In questi format, che devono avere la capacità di fare presa sul pubblico e di essere spalmabili, come il burro, il cibo non è più la tematica centrale, ma è il mezzo per raccontare altro, per veicolare storie, universi complessi che utilizzano il cibo per aprirsi al grande pubblico. Su questo tema ha preso la parola Massimo Bottura, ospite inaspettato di questa giornata, contrariato dall’idea che programmi nei quali le cucine stellate sembrano ambienti ostili, nei quali si combatte l’uno contro l’altro, possano rappresentare per il mondo la realtà dell’alta ristorazione. “Nella mia cucina c’è amore per il cibo, ci sono ragazzi giovanissimi che dedicano la loro vita a questo mestiere” ha concluso.

Come ha efficacemente riassunto Roberto Grandi in chiusura lavori, ciò che è emerso da questa due giorni è la contrapposizione fra chi crea contenuti e chi crea formati. I dibattitti hanno confermato la necessità di incontro fra le due differenti logiche. Oggi il pubblico legge in modo diverso: usa i social, legge le guide e guarda la tv.

Noi ci auguriamo che a questa edizione zero ne seguano molte altre, aperte a nuovi punti di vista. Marketing, web, giornalismo, editoria, produzione televisiva dovrebbero lavorare in modo sinergico, non in contrapposizione.
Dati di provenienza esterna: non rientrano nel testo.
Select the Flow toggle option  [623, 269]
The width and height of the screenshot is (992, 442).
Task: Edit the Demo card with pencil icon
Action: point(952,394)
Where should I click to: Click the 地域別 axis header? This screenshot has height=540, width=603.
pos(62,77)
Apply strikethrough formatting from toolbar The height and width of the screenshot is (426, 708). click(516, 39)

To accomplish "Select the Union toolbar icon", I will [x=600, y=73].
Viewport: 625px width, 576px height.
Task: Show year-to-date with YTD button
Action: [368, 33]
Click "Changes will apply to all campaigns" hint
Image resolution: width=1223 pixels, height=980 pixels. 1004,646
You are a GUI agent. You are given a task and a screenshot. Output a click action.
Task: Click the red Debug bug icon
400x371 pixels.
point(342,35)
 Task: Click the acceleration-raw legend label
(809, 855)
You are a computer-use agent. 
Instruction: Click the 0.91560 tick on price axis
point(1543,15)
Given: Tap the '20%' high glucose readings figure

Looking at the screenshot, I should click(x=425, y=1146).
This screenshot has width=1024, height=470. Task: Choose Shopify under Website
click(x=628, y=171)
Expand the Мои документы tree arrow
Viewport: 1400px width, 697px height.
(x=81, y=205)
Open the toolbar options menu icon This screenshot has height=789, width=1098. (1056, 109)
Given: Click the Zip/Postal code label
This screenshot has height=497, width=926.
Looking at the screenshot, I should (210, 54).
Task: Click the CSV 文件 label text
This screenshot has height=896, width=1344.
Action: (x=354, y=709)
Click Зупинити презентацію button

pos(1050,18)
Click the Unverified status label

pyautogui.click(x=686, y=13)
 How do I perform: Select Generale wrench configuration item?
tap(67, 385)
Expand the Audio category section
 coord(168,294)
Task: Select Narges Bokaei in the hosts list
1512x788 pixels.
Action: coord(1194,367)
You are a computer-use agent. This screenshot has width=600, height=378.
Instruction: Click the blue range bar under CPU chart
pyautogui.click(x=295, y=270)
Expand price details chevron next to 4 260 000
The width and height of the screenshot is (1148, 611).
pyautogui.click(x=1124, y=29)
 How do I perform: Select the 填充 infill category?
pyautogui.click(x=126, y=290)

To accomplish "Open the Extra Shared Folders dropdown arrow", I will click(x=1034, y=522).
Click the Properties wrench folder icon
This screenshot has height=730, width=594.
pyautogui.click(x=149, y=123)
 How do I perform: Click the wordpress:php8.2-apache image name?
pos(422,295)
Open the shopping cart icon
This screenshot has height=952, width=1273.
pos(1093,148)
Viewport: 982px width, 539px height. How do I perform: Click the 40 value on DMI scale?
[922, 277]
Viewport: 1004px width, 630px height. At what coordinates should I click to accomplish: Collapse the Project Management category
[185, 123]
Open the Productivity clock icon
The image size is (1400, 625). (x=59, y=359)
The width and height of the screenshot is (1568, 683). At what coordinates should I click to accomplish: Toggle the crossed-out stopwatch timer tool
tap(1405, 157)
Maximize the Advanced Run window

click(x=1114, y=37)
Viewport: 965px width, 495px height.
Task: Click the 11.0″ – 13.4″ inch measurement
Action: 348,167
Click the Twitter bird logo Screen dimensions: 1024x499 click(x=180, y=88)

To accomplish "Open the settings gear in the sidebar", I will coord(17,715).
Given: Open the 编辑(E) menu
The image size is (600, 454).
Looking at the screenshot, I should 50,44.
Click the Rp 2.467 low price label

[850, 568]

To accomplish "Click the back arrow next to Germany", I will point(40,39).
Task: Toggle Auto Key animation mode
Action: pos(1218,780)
È possibile, oltre che necessario, creare contenuti di livello e farli funzionare utilizzando le giuste leve, creando strategie integrate. Cross medialità significa mettere in connessione i vari mezzi di comunicazione. Il marketing ha bisogno di buoni contenuti e i contenuti hanno bisogno di strumenti di marketing per poter essere veicolati al meglio. Così ci si apre al pubblico, alla pubblicità, al business.